Sanctions hurt Europe more than Russia, says Hungary Foreign Minister

Hungary says sanctions over the Ukraine conflict are damaging Europe more than Russia. The European Union (EU) has implemented several packages of sanctions since February, including asset freezes and visa bans on Russian oligarchs and officials, export controls, freezing central bank assets and a ban on coal and oil imports. 

It has come at a time of rocketing prices for European gas and power, with Russia cutting fuel exports in retaliation for the sanctions, leaving households struggling with sky-high bills and utilities battling a liquidity crunch.

In an exclusive interview with CGTN, Hungarian Foreign Minister Peter Szijjarto said: "The sanctions which have been in place on behalf of the European Union seem to hurt us much more than the Russians.

"But whenever you raise this question and try to try to put the whole [of it in] context on a rational basis, you are immediately being judged and attacked."

The conflict in Ukraine shows no sign of finishing soon./ Ammar Awad/Reuters

The conflict in Ukraine shows no sign of finishing soon./ Ammar Awad/Reuters

In July, Hungarian Prime Minister Viktor Orban said the EU had 'shot itself in the lungs with ill-considered' economic sanctions on Russia, which, unless rolled back, risked destroying the European economy.

With more sanctions being considered and greater arms packages being ramped up to supply the Ukrainian army, Hungary are increasingly concerned over the conflict and its consequences.

"I don't see the end of the war coming soon," the Hungarian Foreign Minister added. "It's more than half a year and you still don't see the end because the conflict is getting deeper and deeper, sharper and sharper.

"Hungary as a neighboring country, always concentrated on how we can achieve peace. We have always called for [the] immediate start of peace talks and an immediate ceasefire. Others [would] rather carry weapons, deliver weapons to the Ukrainians. We decided not to do so because we want to stay out of this conflict.
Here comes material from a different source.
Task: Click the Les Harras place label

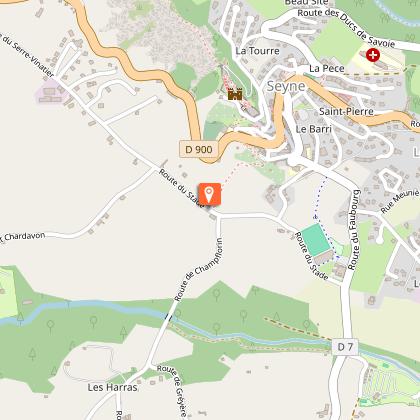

"If it is going to be a long game, the impact will be devastating on Europe. The European economy is in recession now? I guess so. Or at least the growth is, far lower and smaller [than] what it could be.

"And there are forecasts for the recession. Europe used to be a leading power of the world when it comes to economy and trade. And now this is absolutely not the case.”


Buying Russian gas is 'acceptable in Hungary'

The European bloc are desperate for unity to help the cause against Russia and many countries have been striving towards an energy policy that relies less on Russia.

Hungary, meanwhile, have been happy to do business with Russia and signed a deal for additional gas supplies from them at the end of August. Hungary gets around 80 percent from Gazprom, and opposes EU sanctions on Russian gas.

"Gas supply is not a political issue. Gas supply is a core physical issue because you need a gas source and you need pipeline," Szijjarto said.


"Otherwise, it's just a fairy tale. You cannot heat your house with ideology or with political statements. You cannot cook, you cannot have hot water in the tub. If you look at the energy infrastructure map of Central Europe, you see that the pipelines have been built in a way that we can only buy a big amount of gas from the Russians.

"That's a fact. We can have dreams to buy gas from somewhere else, but this is not the reality. And with dreams, you cannot heat. That's why we signed a deal last year with Russia for a long-term contract.

"We need more gas because what we definitely want to avoid is that Hungarian people, households or enterprises get into an accumulating situation that usage of gas should be limited. We just simply don't want to see such a situation. 

"I understand in the western part of Europe that became politically acceptable, but in Hungary it's not."